Dear Parent of A Gifted Learner: A Letter From A Desperate Teacher

Dealing With The Dear Parent of A Gifted Learner: A Letter From A Desperate TeacherDiagnois-Four Ways To Come Out Of The Fog And Show Up For Your Kid

Dear Parent of A Gifted Learner: A Letter From A Desperate Teacher,

Moms and dads, first let me thank you. My endless praises go out to you for reading to your child, for encouraging learning, and for putting a high expectation and priority on their education. I cannot tell you how priceless that is to me as their teacher.

I hear you. I, too, parent a gifted child. In fact, we pulled him from public school this year because, try as they did, the public school system just simply did not have the resources to meet my son’s needs behaviorally or academically.

I hear your concern that your student is bored and unchallenged. I hurt for your child who sincerely has a love of learning and you’re afraid they’ll lose that passion. I honestly feel in my gut how hard you fight for your child’s needs to be met. I do.

But let me be real.

Teaching in the public school system in 2018 is not a joke. I fully believe, as I tell my students from day one, that standardized testing is complete garbage. No college evaluates that score or takes it into account for who they accept or turn away. No jobs ask for your English Reading test score on an application. That just doesn’t happen.

However, here I sit, staring at your eager learner in a class filled with students in desks-some of whom can read, and some who struggle to write their own name. I teach high school.

Even if I completely disregard the fact that I see young people every day who I know will eat their only meals between the hours of 7:30am-3pm and whose parents have stolen money their child has earned at respectable jobs to buy drugs, that doesn’t begin to touch the fact that the future of my own job-my livelihood- is based on my students’ performance on a test that everyone resoundingly agrees proves nothing.

I am completely aware of the fact that my ability to teach is no more illustrated by the test scores of the children in my classroom as I am horrified that some of my kids believe they are failures because of these same evaluations.

So, I agree that your child deserves better. I believe all children deserve better.

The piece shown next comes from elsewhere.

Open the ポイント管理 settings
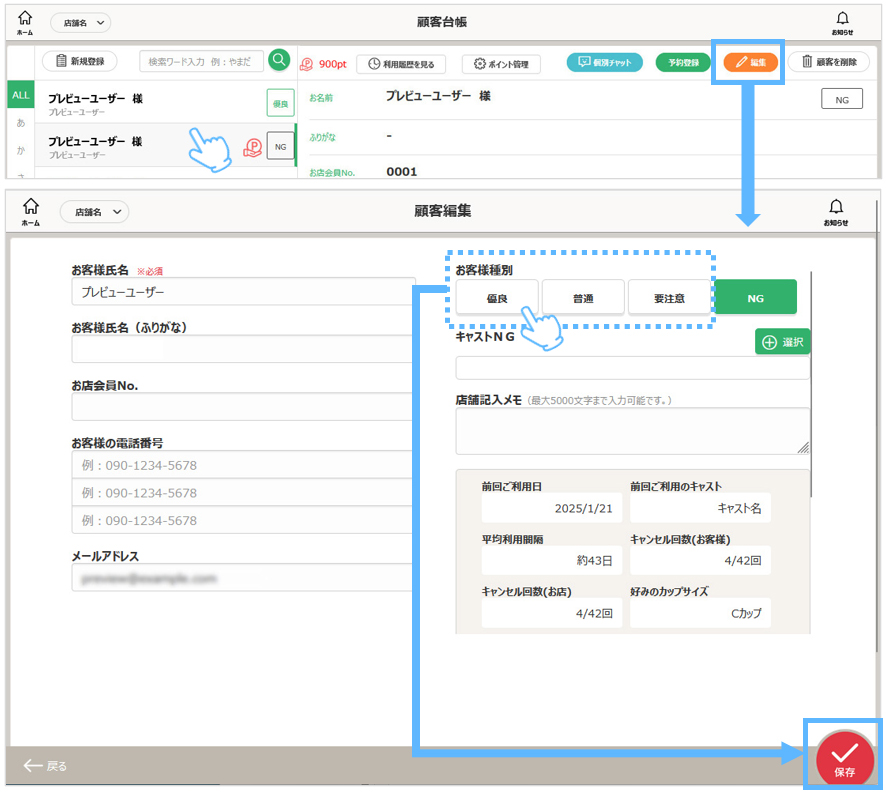This screenshot has height=793, width=886. point(501,64)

However, please try to understand that teachers are doing the best that they can. To date this school year, I have spent nearly $1000 on classroom supplies, food, water, clothes, bus passes, and shoes for my students. I have driven them to job interviews and I have stood next to them in court. I have defended them at home and in the principal’s office. But nothing seems to change.

I assure you that, while I cannot speak for every teacher in every public school classroom, I go to sleep at night troubled by the safety, security, and futures of the young people I teach, but I am also at peace knowing that I am doing absolutely everything that I can.

So I am profusely sorry that the class sizes, diverse learning levels, insufficient technology and supplies, and insane pressures of state testing and evaluations that I am forced to work with make me unable to give the attention and focus to your gifted learner that they sincerely deserve. I do not have an answer for you. Again, this is why we pulled our own son and decided to homeschool.

But please do your best to sympathize with what good teachers are subjected to daily. We have meetings about meetings after emails about paperwork that we have to document. We have parent conferences before school, game duties after school, grading papers after midnight, and tutoring during our planning periods. We buy things that are on no school supply list because some of our kids are hungry or dirty. Some of us go without lunches or bathroom breaks the entire day to ensure we are getting it done for our students.

It is an unfortunate truth that the public school system, as I’ve seen it, is in a cycle forcing teachers to focus on bringing lower level learners up to a level them deem as “standard” while leaving out entire groups of learners along the way. I don’t agree with it.

It should be noted, however, that our jobs are our means of provision just as much as a truck driver, doctor, or factory worker. Yet we are not evaluated the same when we do what we are asked when the process, itself, is broken.

I genuinely wish I had a cure-all for this dilemma. I am devastated by it daily and I am desperate to fix it. However, as only one teacher in a country of millions of us, I feel like I am on a hamster wheel putting band-aids on broken bones and, at the end of the day, we are still left with bored students who are losing their passion for learning and low-level learners who are left feeling ashamed and embarrassed.

I have been fortunate enough to teach in a project-based learning environment for the last three years. While that is a brilliant solution for preparing our young people for real world scenarios, the massive class sizes are still a barrier that allow some students to slip through the cracks.

We have to fix this broken system. As a mother, a teacher, and a homeschooling parent, I just wish I had the answer; but I don’t.